In February 2016, the FASB issued ASU 2016-02, Leases. This update applies to any entity that enters into a lease, with some specified scope exemptions. Under this update, a lessee should recognize in the statement of financial position a liability to make lease payments (the lease liability) and a right-of-use asset representing its right to use the underlying asset for the lease term. While there were no major changes to the lessor accounting, changes were made to align key aspects with the revenue recognition guidance. This update will be effective for public entities for fiscal years beginning after December 15, 2018, including interim periods within those fiscal years, with early adoption permitted. Entities will be required to recognize and measure leases at the beginning of the earliest period presented using a modified retrospective approach. Although the Company is still in the process of evaluating the effect of adopting ASU 2016-02, the adoption is expected to result in the recognition of assets and liabilities on its consolidated balance sheet for current operating leases.

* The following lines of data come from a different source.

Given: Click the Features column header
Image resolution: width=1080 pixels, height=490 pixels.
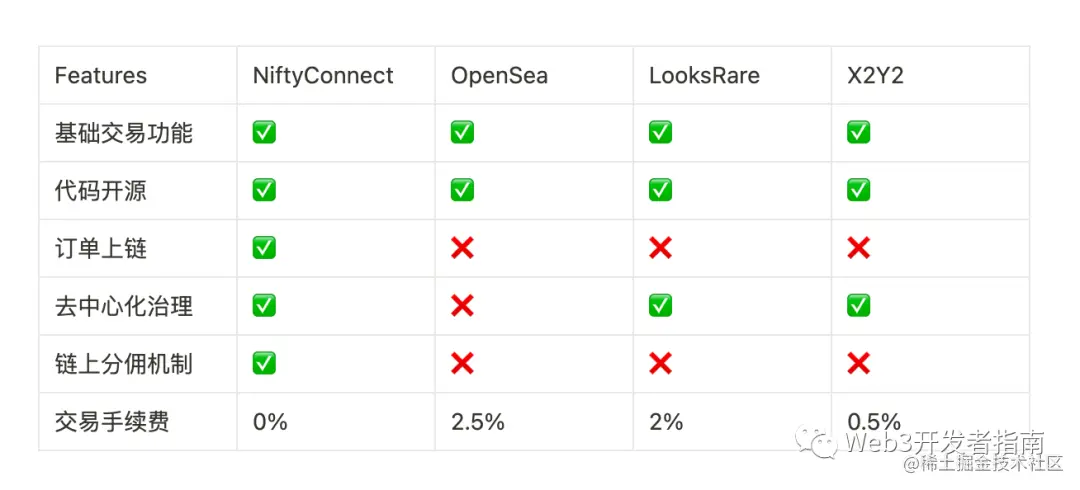Looking at the screenshot, I should (x=101, y=75).
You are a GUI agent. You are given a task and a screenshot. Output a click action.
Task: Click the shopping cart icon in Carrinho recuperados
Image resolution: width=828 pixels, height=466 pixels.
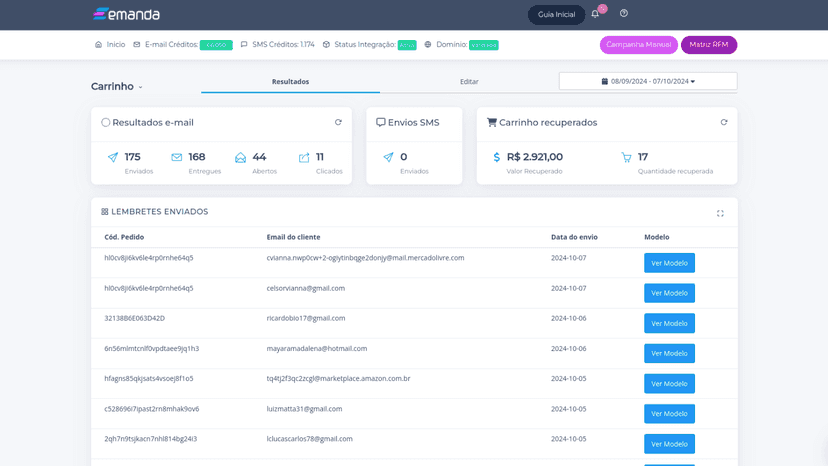[492, 122]
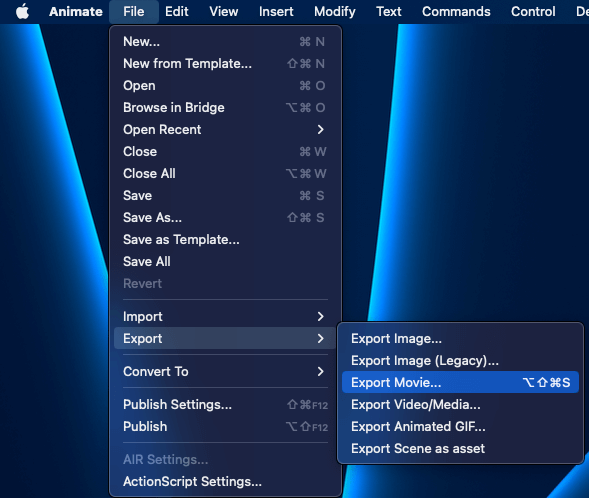The height and width of the screenshot is (498, 589).
Task: Click Export Scene as asset
Action: tap(460, 448)
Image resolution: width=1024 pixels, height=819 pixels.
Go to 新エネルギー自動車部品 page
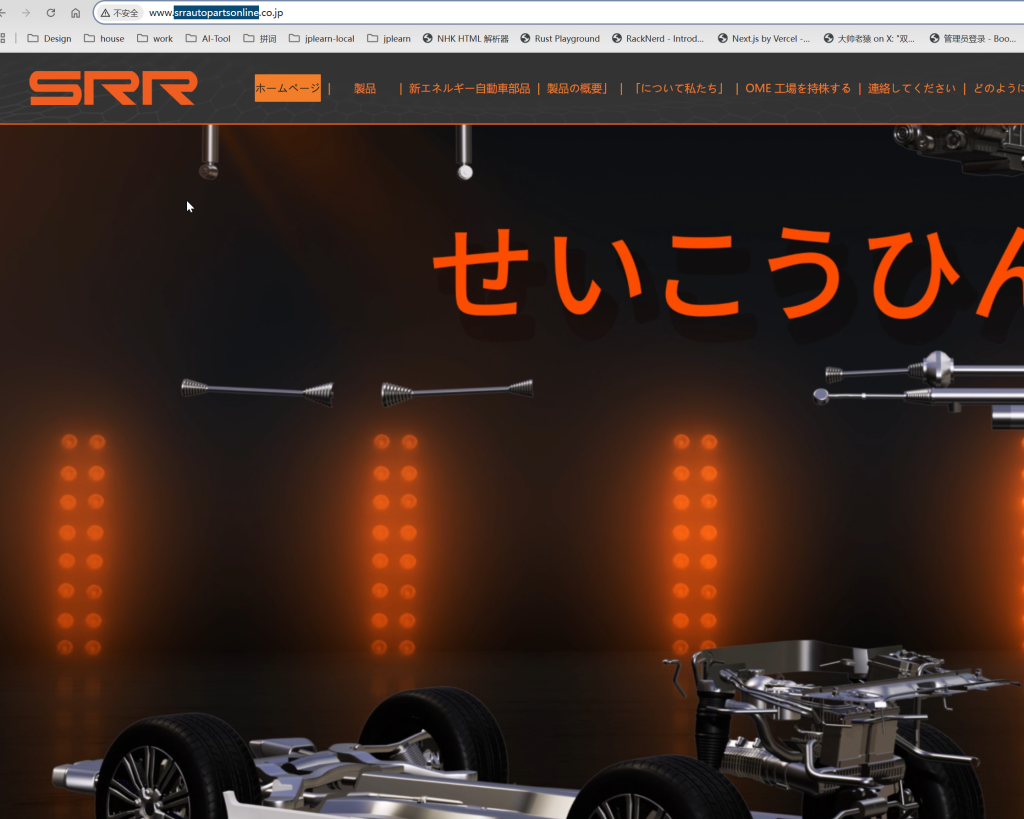pos(469,88)
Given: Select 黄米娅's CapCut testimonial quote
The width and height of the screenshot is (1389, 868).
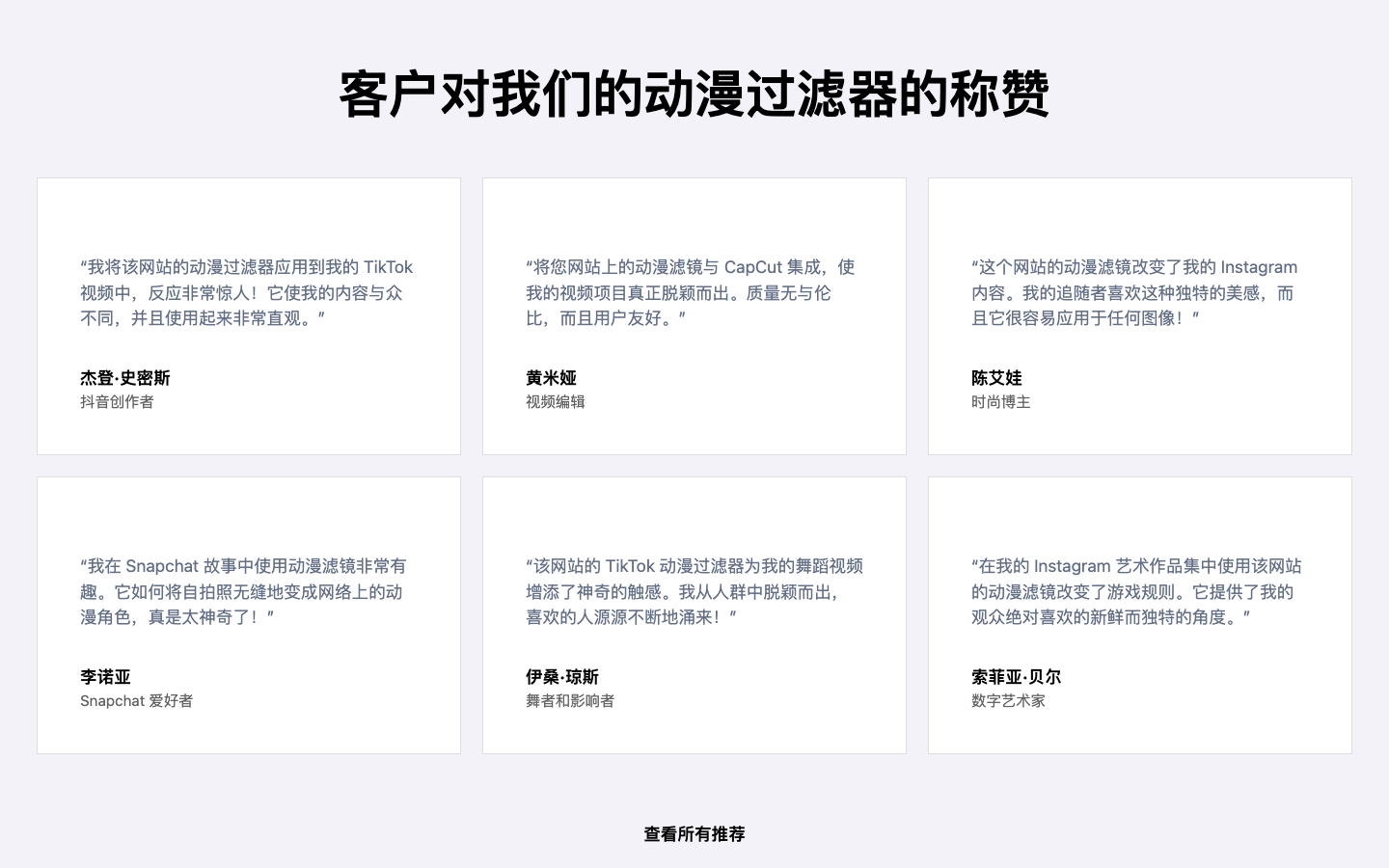Looking at the screenshot, I should tap(690, 292).
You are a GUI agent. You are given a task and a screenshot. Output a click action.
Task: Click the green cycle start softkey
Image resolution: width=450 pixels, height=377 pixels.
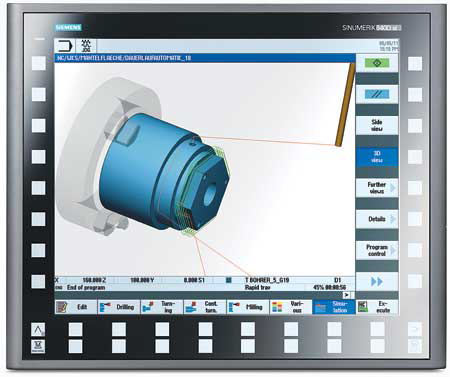tap(377, 63)
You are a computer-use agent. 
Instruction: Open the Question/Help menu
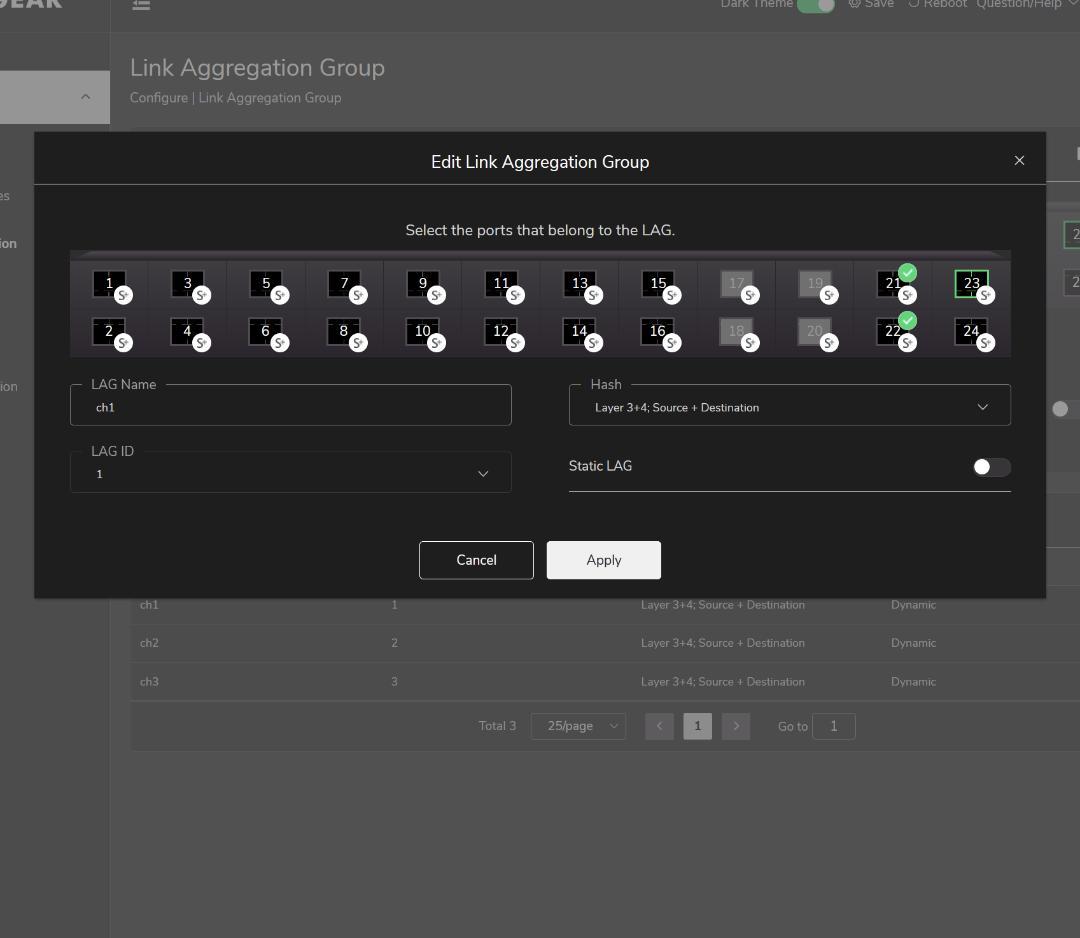[x=1026, y=5]
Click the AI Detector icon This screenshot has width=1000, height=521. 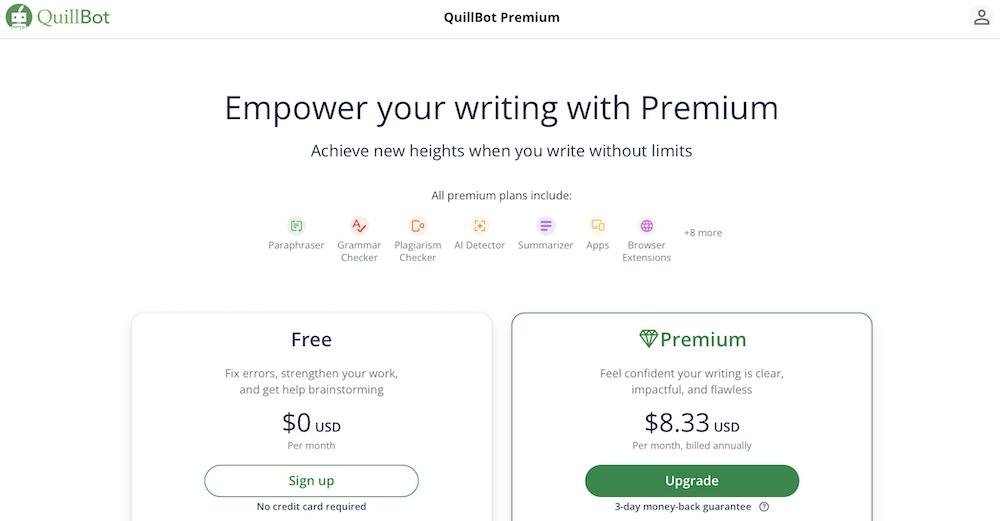pyautogui.click(x=480, y=226)
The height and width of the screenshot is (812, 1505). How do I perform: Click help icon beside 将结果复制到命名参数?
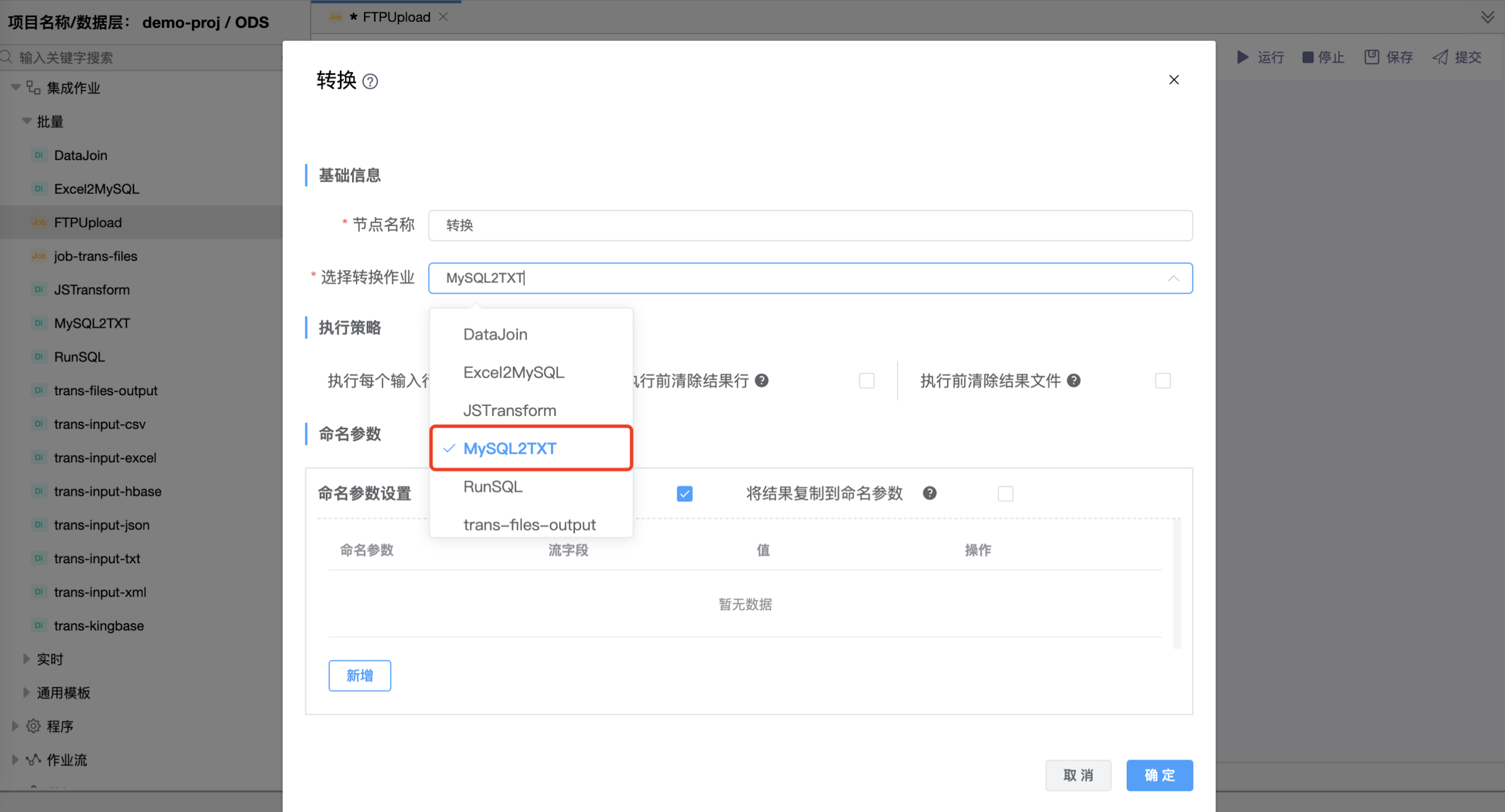pyautogui.click(x=929, y=494)
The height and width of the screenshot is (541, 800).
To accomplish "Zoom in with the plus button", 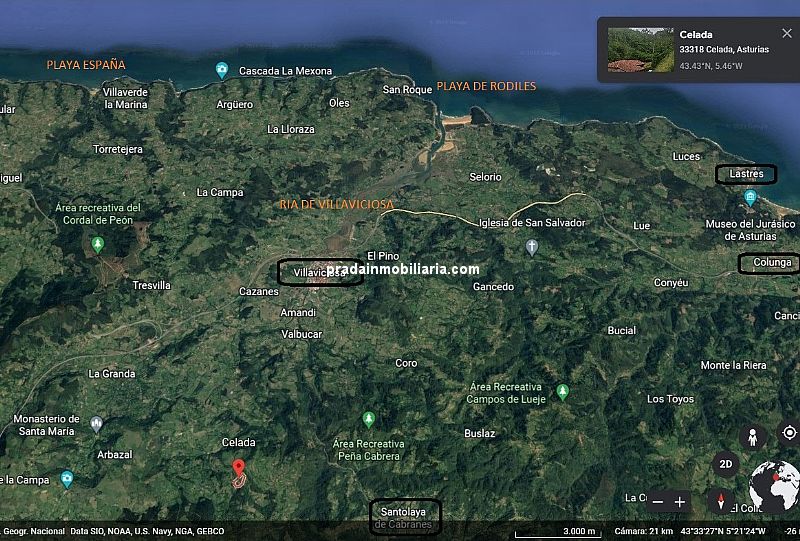I will pyautogui.click(x=680, y=502).
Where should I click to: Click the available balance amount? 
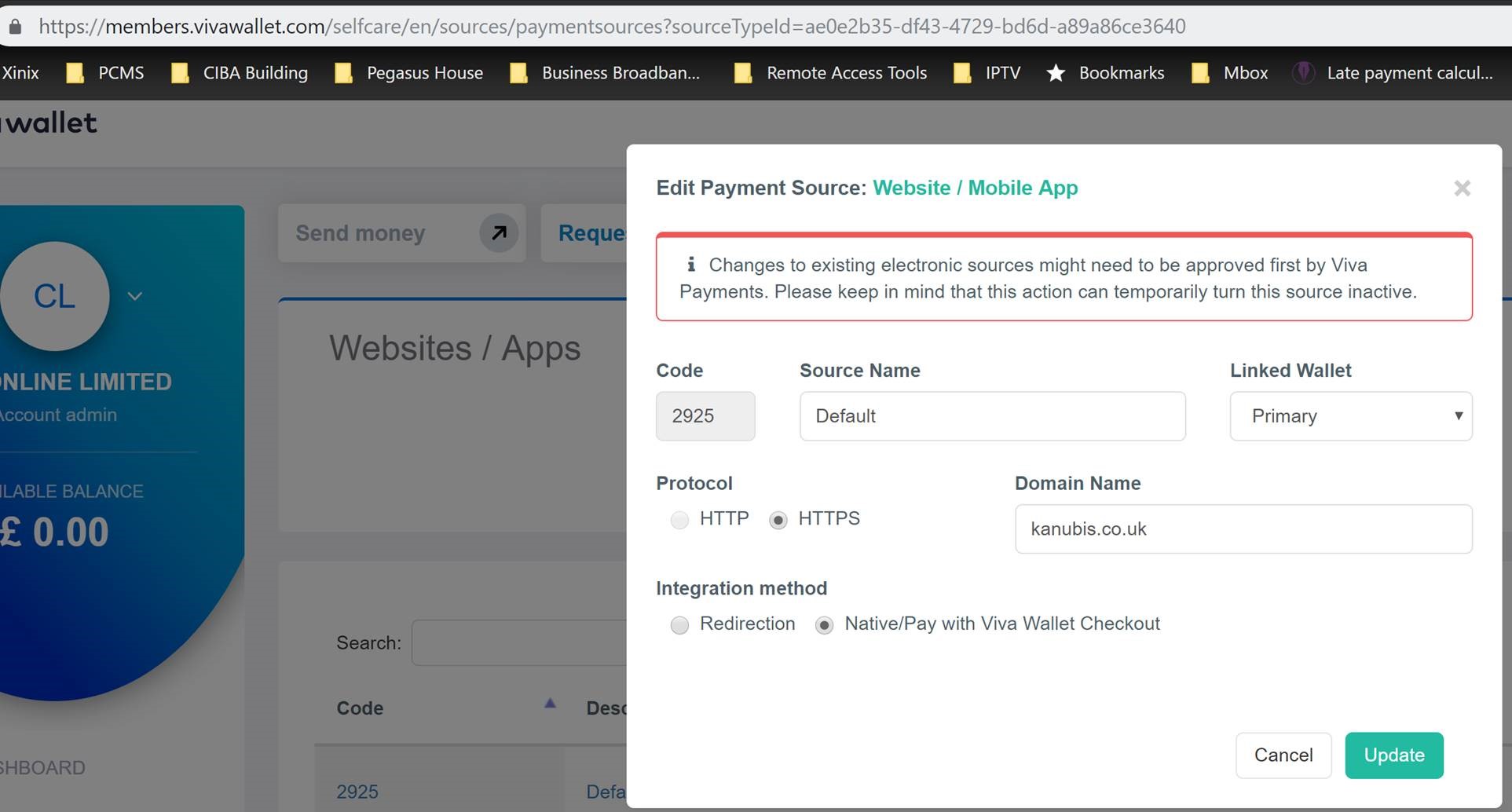click(53, 531)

As of December 31, 2016, the Company had approximately $17.0 million of contractual obligations related to its non-cancelable leases, and it will evaluate those contracts as well as other existing arrangements to determine if they qualify for lease accounting under ASU 2016-02.
In May 2014, the FASB issued ASU No. 2014-09, Revenue from Contracts with Customers, which supersedes the revenue recognition requirements in ASC Topic 605, Revenue Recognition, and most industry-specific guidance. ASU 2014-09 provides companies with a single model for use in accounting for revenue arising from contracts with customers and supersedes current revenue recognition guidance, including industry-specific revenue guidance. The core principle of the model is to recognize revenue when control of the goods or services transfers to the customer, as opposed to recognizing revenue when the risks and rewards transfer to the customer under the existing revenue guidance. In addition, new qualitative and quantitative disclosure requirements aim to enable financial statement users to understand the nature, amount, timing and uncertainty of revenue and cash flows arising from contracts with customers.
In August 2015, the FASB issued ASU 2015-14, which defers the effective date of ASU 2014-09 for one year to fiscal years beginning after December 15, 2017. In May 2016, the FASB issued ASU 2016-11, which rescinds guidance from the SEC on accounting for gas balancing arrangements and will eliminate the use of the entitlements method. The standards permit retrospective application using either of the following methodologies: (i) restatement of each prior reporting period presented or (ii) recognition of a cumulative-effect adjustment as of the date of initial application. The Company plans to adopt these ASUs effective January 1, 2018. Although the Company is still in the process of assessing its contracts with customers and evaluating the effect of adopting these standards, as well as the transition method to be applied, the adoption is not expected to have a significant impact on the Company’s consolidated financial statements other than additional disclosures.